Si hay algo que sorprende a quienes se acercan a Guadalajara por primera vez, a quienes se salen de las rutas establecidas y buscan rincones diferentes, es la autenticidad del paisaje. En nuestra provincia hay rincones, pueblos y parajes que conservan todavía la virginidad de tiempos remotos. El progreso, con sus cosas buenas y malas, más buenas que malas, ha llegado, por supuesto, pero no ha sido muy agresivo.
Hoy os invito a La
Huerce. Este pueblo ha estado aislado por carretera hasta bien entrada la segunda mitad del siglo
XX. Las obras de asfaltado se pararon al estallar la Guerra Civil de 1936 entre
el cruce de El Ordial y uno de los cerros que rodean el pueblo por el Norte, y
sus gentes tuvieron que seguir comunicándose con la capital como lo habían
hecho siempre, por un camino que transita por el valle del Sorbe.
Este aislamiento ha permitido que el paisaje de esta parte
de la Sierra Norte haya quedado prácticamente intacto y que las únicas
construcciones que hay fuera del núcleo urbano sean las viejas tainas, medio destruidas, de los pastores y
algún molino, hasta tres llegó a tener el pueblo, que buscaban la fuerza del
río encañonado entre las peñas.
A La Huerce siempre se baja, desde que se deja la carretera
que comunica Galve de Sorbe con la capital, hasta que se llega al río, todo son
cuestas jalonadas por robles, carrascas, jara, casas de piedra y tapiales de
huerto. Las fachadas se buscan una a otra cerrando el paso al forastero. Pero
que nadie se equivoque, en estos pueblos de la sierra las gentes son abiertas,
amables y generosas. Les gusta contar su historia y la de su pueblo y agradecen
que alguien se pare a conversar con ellos. Hacedlo.
En el pueblo hay una iglesia pequeña, pero lo suficientemente
grande para albergar a cientos de vecinos el día de San Sebastián, su patrón.
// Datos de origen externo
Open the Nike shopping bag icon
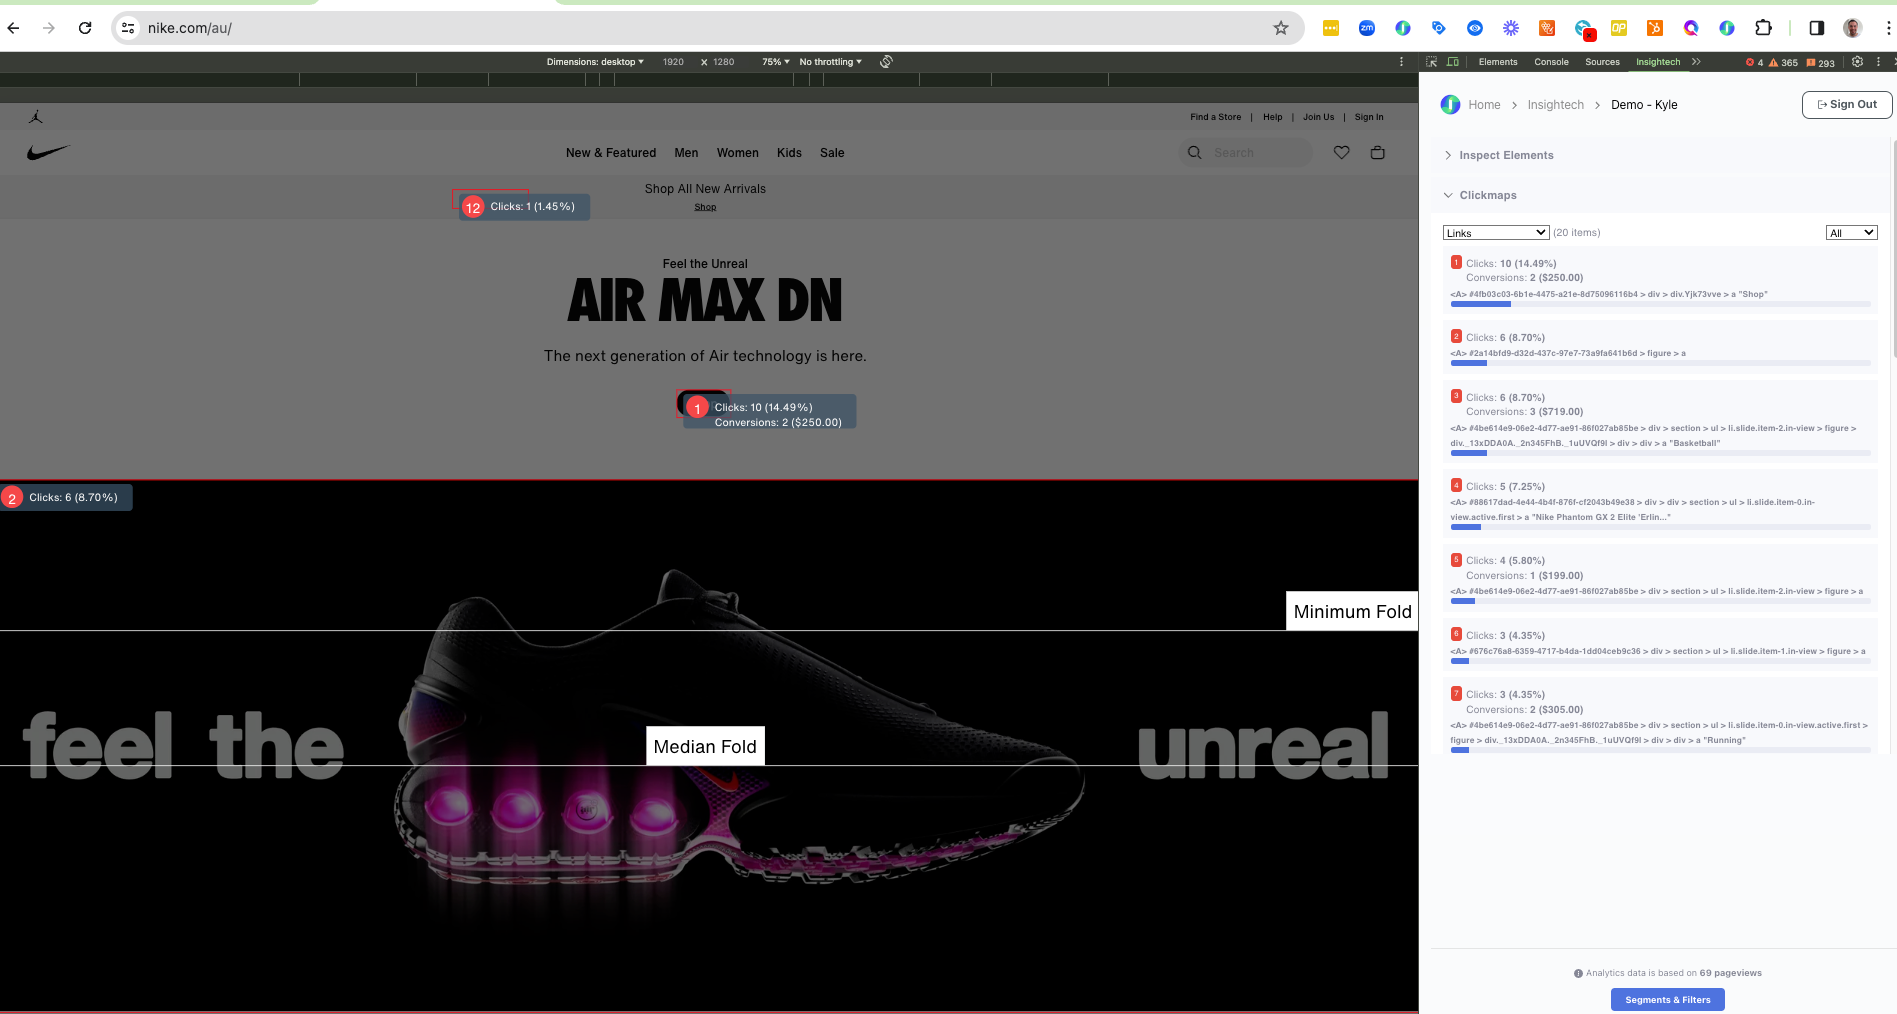(x=1377, y=153)
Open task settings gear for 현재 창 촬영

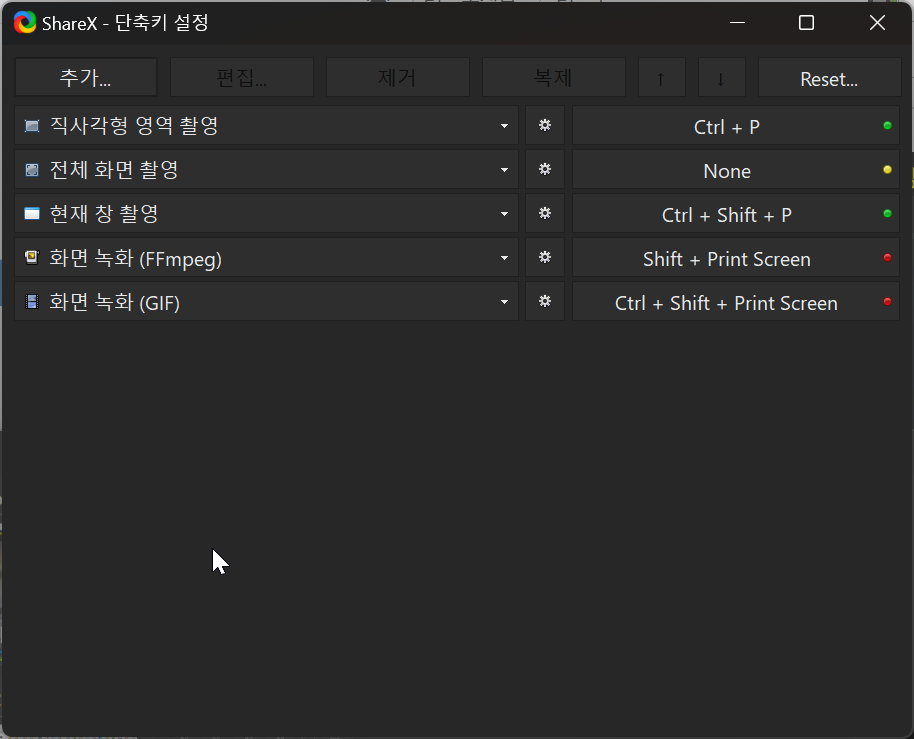[545, 213]
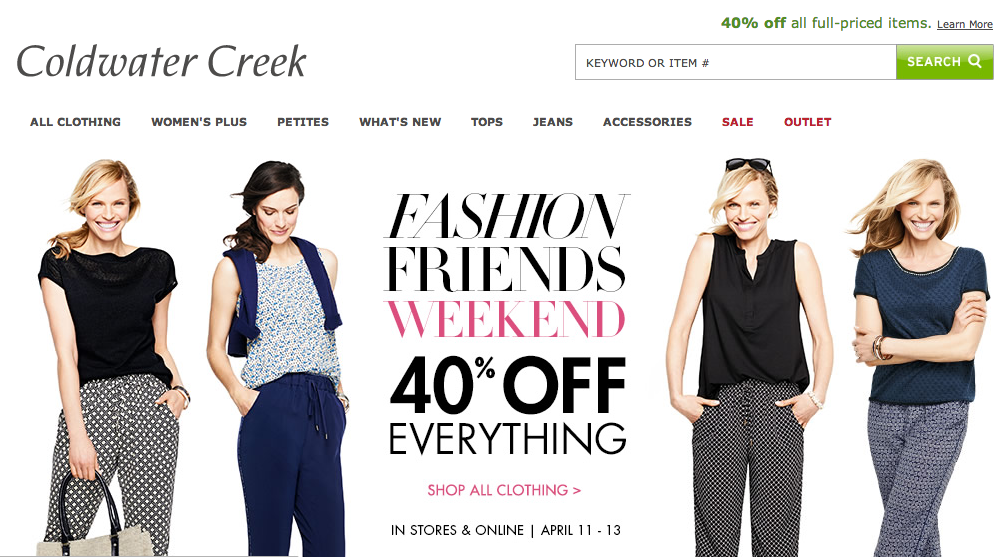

Las campanas todavía se voltean a mano y a los pies del templo se bailan en
verano unas danzas ancestrales acompañadas de paloteo. Cuando llega el otoño,
el pueblo se queda dormido, tranquilo, es el momento ideal para pasear por sus
calles y bajar al valle.
Al salir de La Huerce hay un camino que bordea un cementerio humilde y arropado entre rocas. Más allá, unas cruces miran al Ocejón en recuerdo de un viejo campo santo, tal vez celtíbero, que recuerda el primer asentamiento humano de la zona. Las vistas hacia la sierra son un espectáculo, es conveniente pararse un rato y disfrutar. Al frente vemos la gran montaña negra. Si giramos alrededor de nosotros mismos, nos damos cuenta de que estamos rodeados por la Peña Gorda, el Castillar, Cabezolargo, la Peña el Águila, Pradoluengo… Picos y rocas míticas para los huerzanos que pastorearon y labraron a sus pies durante siglos. La Huerce es un pueblo protegido de los malos vientos y las inoportunas inclemencias, de ahí que sus huertas sean fértiles y sus frutales también.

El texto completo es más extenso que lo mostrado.